Airflow is the "OG" of Python data engineering automation. It's offered as open source code or a fully managed service on various cloud providers (e.g. GCP's DataProc). It still retains a large market share but can be difficult to use. These difficulties led to the rise of newer tools like Prefect or Pachyderm.

Prefect

Prefect

Prefect allows automation and monitoring of Python by adding decorators (@) above otherwise normal Python functions. The way your code is packaged and automated is very similar the Celery... just much more polished.

Pachyderm

Pachyderm also enabled python data engineering automation but takes a container-centric approach. Unlike Aiflow or Prefect which are mostly Python native tools, Pachyderm packages each step of a workflow in a container to maximize consistency and portability. This approach allows it to expand beyond Python to also support java, scala, and possibly more as time goes on.

Other fully managed or semi-proprietary solutions

Here's a quick rundown of other data engineering pipeline tools that have significant market share. These aren't necessarily specific to python but can help augment Python-based ETL or ELT workflows.

  1. Airbyte: Self-managed and fully managed options. Based on largely point-and-click "connectors" for source and sinks of data.

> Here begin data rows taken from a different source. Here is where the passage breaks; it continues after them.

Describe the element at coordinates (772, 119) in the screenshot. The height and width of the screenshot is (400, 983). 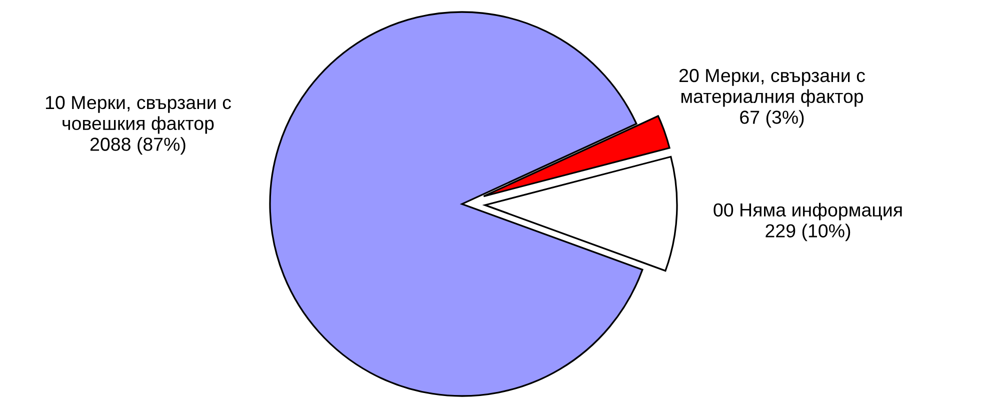
I see `data-label: 67 (3%)` at that location.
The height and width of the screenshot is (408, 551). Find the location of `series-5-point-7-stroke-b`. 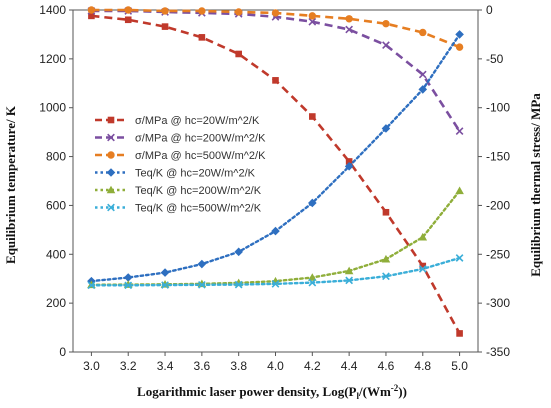

series-5-point-7-stroke-b is located at coordinates (350, 280).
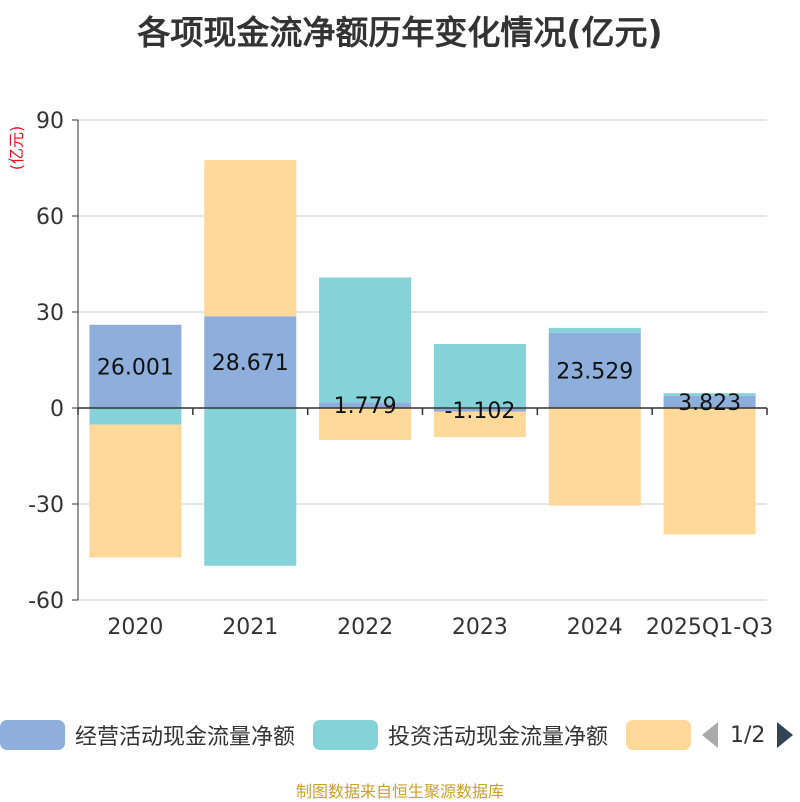 This screenshot has height=802, width=800. Describe the element at coordinates (785, 735) in the screenshot. I see `pager-next-icon` at that location.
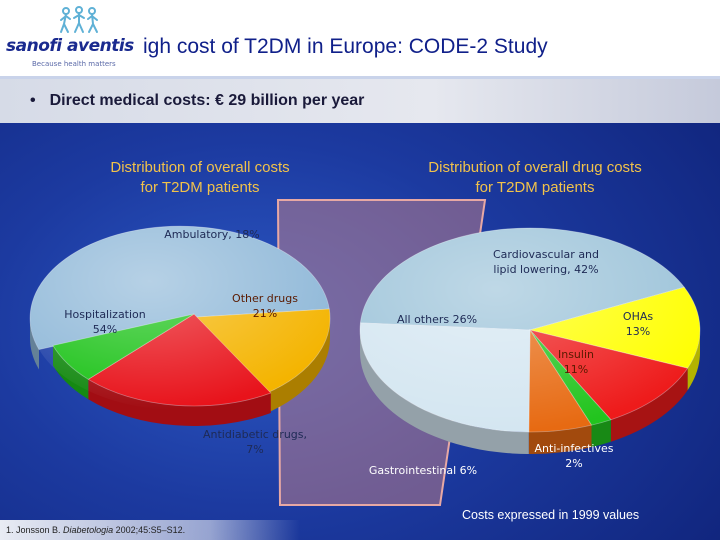 Image resolution: width=720 pixels, height=540 pixels. I want to click on header-bar, so click(360, 39).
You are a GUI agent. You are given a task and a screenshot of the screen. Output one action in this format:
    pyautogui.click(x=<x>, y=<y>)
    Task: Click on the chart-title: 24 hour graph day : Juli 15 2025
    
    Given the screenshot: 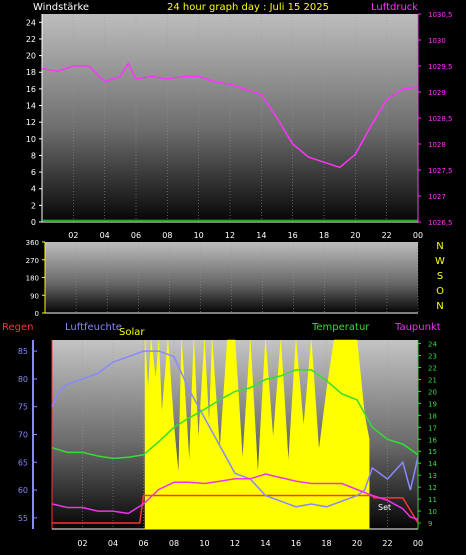 What is the action you would take?
    pyautogui.click(x=248, y=8)
    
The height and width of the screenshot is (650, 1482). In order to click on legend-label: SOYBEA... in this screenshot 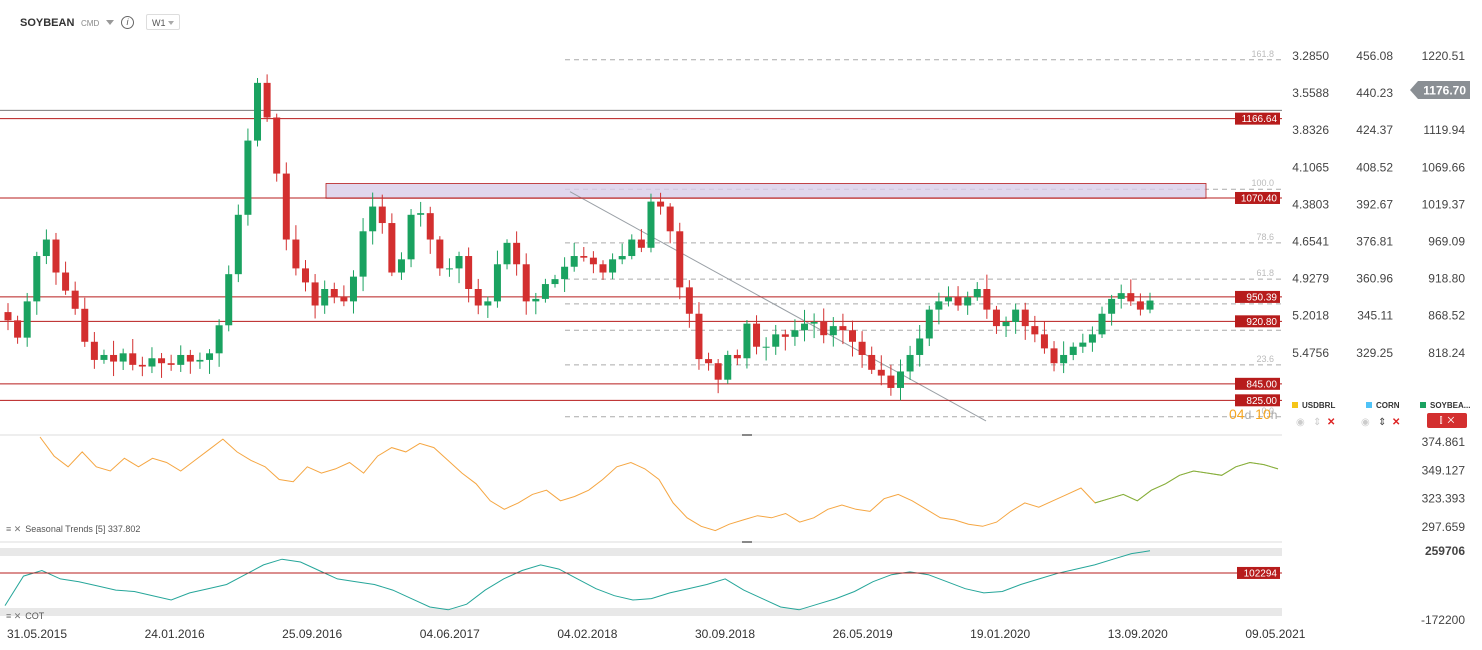, I will do `click(1450, 406)`.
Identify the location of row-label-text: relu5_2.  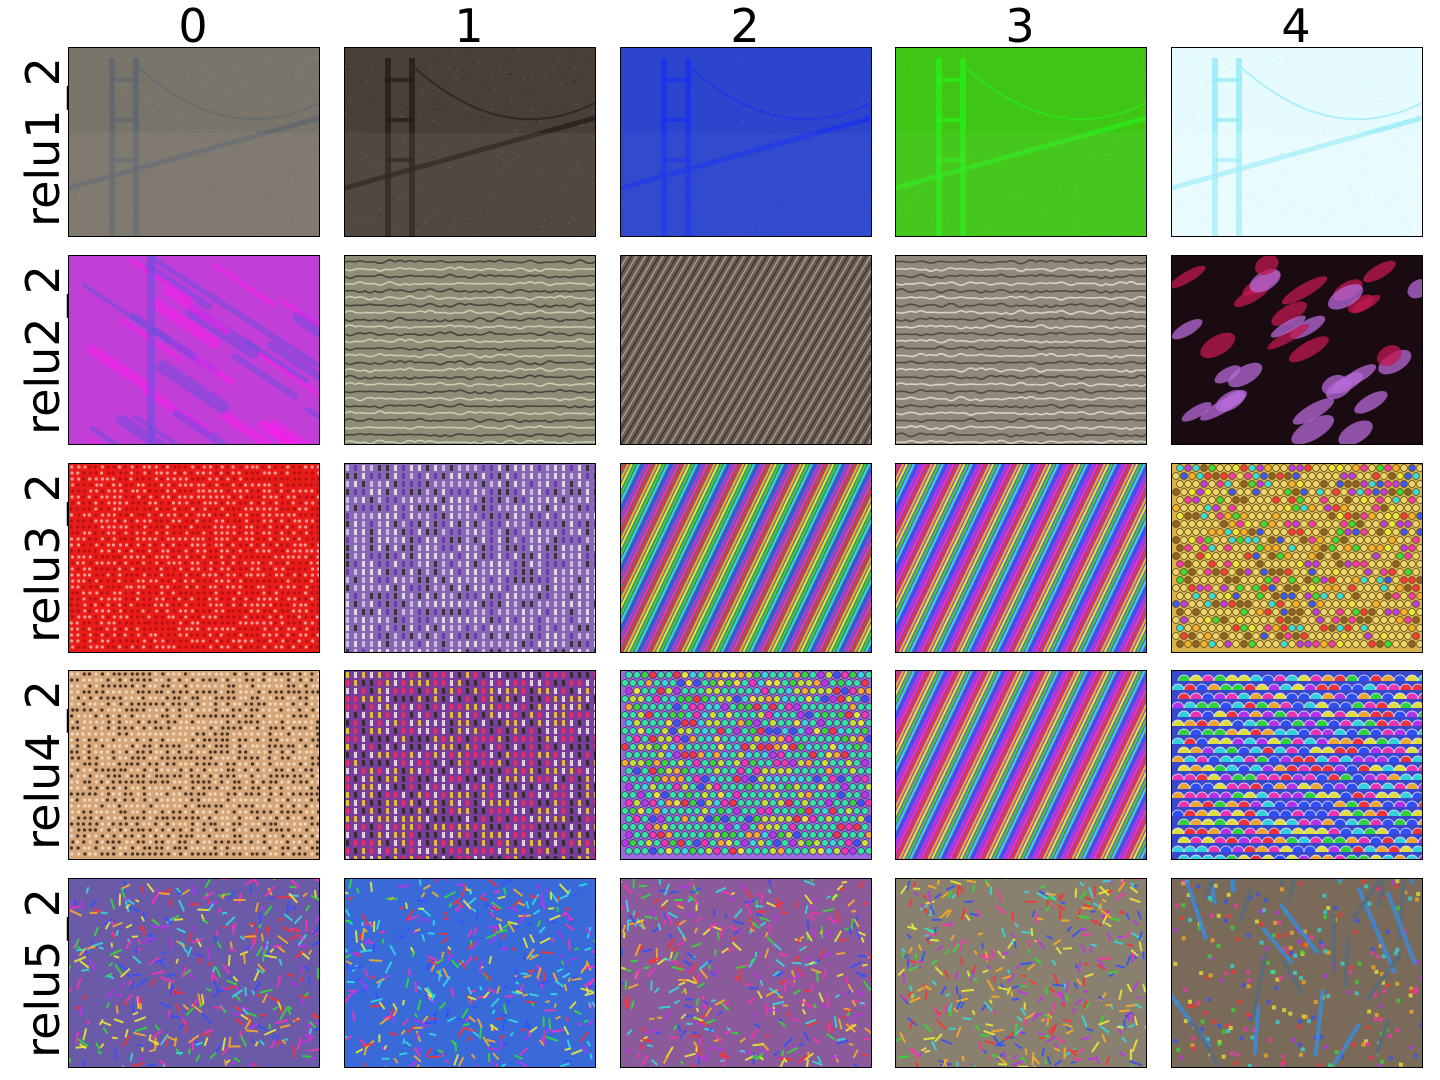
(44, 973).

  2. Dagster: An connector-focused ETL orchestration tool intended to be a more engineer friendly iteration on the Airflow use case.

  3. Fivetran: One of the first offerings in the data engineering space and still widely used.

  4. Stitch: Another of the earlier data engineering companies.

  5. AWS Glue: Amazon Web Service's proprietary ETL pipeline tool.

  6. Azure Fabric: Microsoft's fully-managed offering.

  7. DBT: Meteorically taking over the ELT market for data pipelines. More on DBT and Object Relational Mapper (ORM) tooling on the next page.

  8. Apache DataFusion: A project gaining in popularity intended to combine DataFrame (internal type, Pandas, or Polars) and SQL based data sources and sinks into an integrated workflow. Integrates with Python, Ray, and Spark.